For centuries, poets and princes, rogues and romantics have succumbed to the charms of Paris. Whether born in that city or coming to it from elsewhere, people have found its magnetic field hard to resist.

All of the composers on this evening’s concert were born outside of Paris but spent significant years of their lives within its borders. Three of them—Reynaldo Hahn, Franz Liszt and César Franck—first experienced Paris as musical wunderkinder; of those, Hahn and Franck took up permanent residence in the city, while Liszt, a wildly successful touring concert pianist, returned to Paris repeatedly in his adult life, making it his de facto second home. The fourth composer, the Polish exile Frédéric Chopin, arrived there at the age of 21 and never left; and lastly, the Czech exile Bohuslav Martinů spent 13 significant years in the city, leaving only when he was forced to join the great wave of emigrants who fled Paris during the Nazi occupation.

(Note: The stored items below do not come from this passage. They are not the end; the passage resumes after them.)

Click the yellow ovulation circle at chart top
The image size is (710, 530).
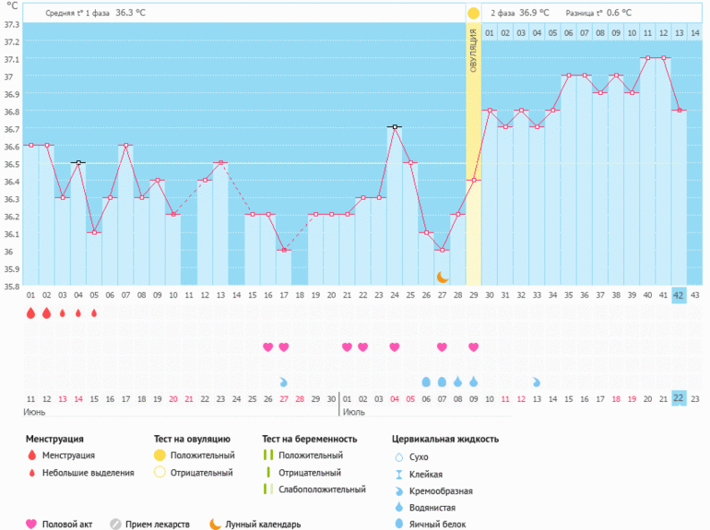[x=473, y=13]
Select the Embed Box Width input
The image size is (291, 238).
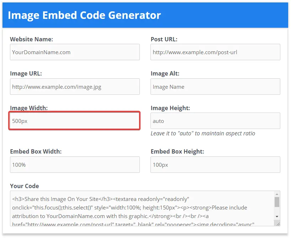point(75,165)
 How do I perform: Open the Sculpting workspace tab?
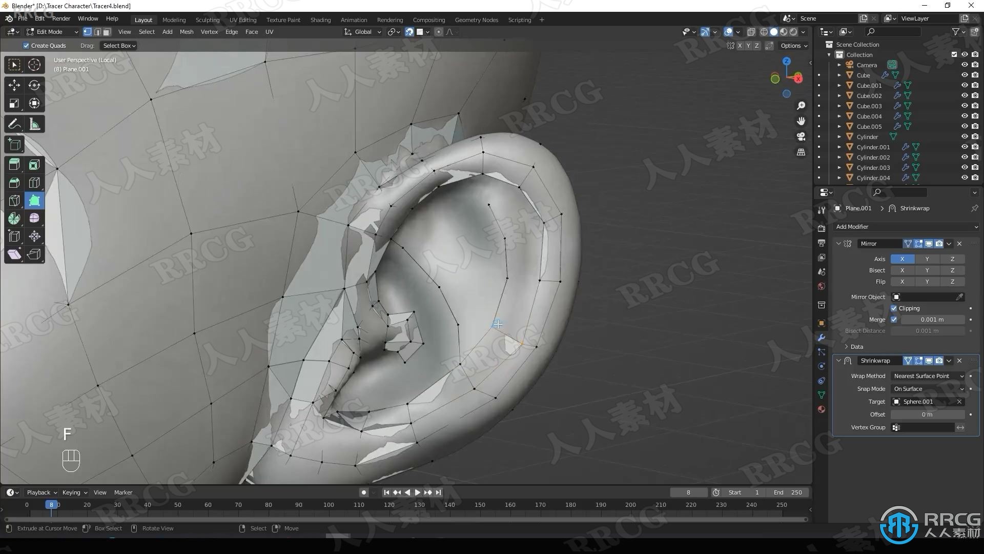click(x=208, y=19)
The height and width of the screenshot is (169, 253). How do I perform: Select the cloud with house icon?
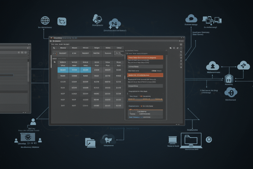pyautogui.click(x=229, y=78)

One can argue that these composers arrived in Paris—from Venezuela, Hungary, Belgium, Poland and Czechoslovakia—with sensibilities ripe for grafting onto the French language and culture; or one can believe that Paris and France had a transformative effect on their native heritage. Probably both positions have elements of truth. The fact is that the music of all five of these composers would be unimaginable without their formative experiences in the heart of Paris, the City of Love and Light.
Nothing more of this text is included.